At the Max Planck Institute for Meteorology, an earth system model was developed, called the Millennium Simulations, to allow scientists to model past, present and future change in the world's climate. It creates models of the earth's climate, looking at the influence of human and natural activity to project future climatic changes. Incorporating several sub-models looking at land, ocean and atmosphere, it is the first model to use an interactive carbon cycle. The project is a paradigm for open access and open science worldwide due to the open manner in which scientists from all over the world contribute and share information and their analysis of the results. The most fascinating aspect of this project is that the data from the Millennium Simulations is stored and accessed via the World Data Centre for Climate (WDCC), an international archive and data distribution centre for climate research data providing the entire scientific community worldwide with access to vast amounts of high-quality climate data. This 400 Terabytes database is based on Unix / Linux and it is the largest Linux-based database in the world, making it an incredibly important resource for scientists working on climate modelling and trying to predict potential future climate changes and their effects. Why is this so important? Firstly, because free open source software is at the heart of this colossal achievement and secondly, it is the results of these tests that will inform the Intergovernmental Panel on Climate Change (IPCC), the body that influences and assists in the decision-making process of climate change policies on the highest levels of government.
At COP15, Google demonstrated an open-source technology prototype service that enables online, global-scale observation and measurement of changes in the Earth’s forests. The technology uses satellite imagery to track deforestation over a period of time and measure the level of forest loss. Google teamed up with Greg Asner of Carnegie Institution for Science and Carlos Souza of Imazon for this project which aims to offer scientists and affected nations access to a huge amount of the earth's raw satellite imagery data - according to Google…"Petabytes of present and future data" – and a tool for forest monitoring, reporting and verification
The Met Office Hadley Centre, is also another example of opening up scientific practices and processes.

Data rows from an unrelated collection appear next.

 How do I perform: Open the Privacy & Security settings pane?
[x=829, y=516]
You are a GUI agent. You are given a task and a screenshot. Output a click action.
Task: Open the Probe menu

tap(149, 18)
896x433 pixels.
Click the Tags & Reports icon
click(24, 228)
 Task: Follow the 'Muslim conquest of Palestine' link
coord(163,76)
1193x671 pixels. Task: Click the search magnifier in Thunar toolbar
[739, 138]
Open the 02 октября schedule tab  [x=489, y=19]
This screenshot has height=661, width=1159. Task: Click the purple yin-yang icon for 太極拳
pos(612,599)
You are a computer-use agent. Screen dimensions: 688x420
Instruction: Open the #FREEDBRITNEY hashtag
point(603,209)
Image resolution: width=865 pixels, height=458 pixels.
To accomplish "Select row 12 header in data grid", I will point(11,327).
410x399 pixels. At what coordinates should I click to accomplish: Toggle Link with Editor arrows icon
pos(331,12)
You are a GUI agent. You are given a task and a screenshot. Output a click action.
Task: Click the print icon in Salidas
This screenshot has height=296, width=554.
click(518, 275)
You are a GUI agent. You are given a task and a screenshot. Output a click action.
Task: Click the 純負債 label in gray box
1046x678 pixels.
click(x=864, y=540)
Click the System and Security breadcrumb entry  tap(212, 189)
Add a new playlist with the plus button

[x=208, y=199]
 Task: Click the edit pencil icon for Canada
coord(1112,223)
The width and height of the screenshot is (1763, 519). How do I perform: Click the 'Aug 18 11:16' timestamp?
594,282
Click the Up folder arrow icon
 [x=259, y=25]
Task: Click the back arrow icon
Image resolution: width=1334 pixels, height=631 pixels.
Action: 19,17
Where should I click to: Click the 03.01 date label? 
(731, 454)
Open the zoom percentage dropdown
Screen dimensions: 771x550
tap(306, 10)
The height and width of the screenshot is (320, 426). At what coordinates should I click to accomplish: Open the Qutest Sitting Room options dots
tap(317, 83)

The Hadley Centre in collaboration with the Climatic Research Unit at the University of East Anglia have made freely available and without restrictions on re-use, the database and programming codes of a network of individual land stations that have been designated by the World Meteorological Organisation for use in climate monitoring, showing monthly average temperature values for over 1,500 land stations. The code from the two Perl programs provided, is released under an open source license and is given to enable users to make gridded fields and calculate a global average annual temperature anomaly time series from the station data provided here.
“Climategate” marked the emergence of an open science movement that is inclusive, participatory, builds trust and is also opening our mind to new ways of doing science.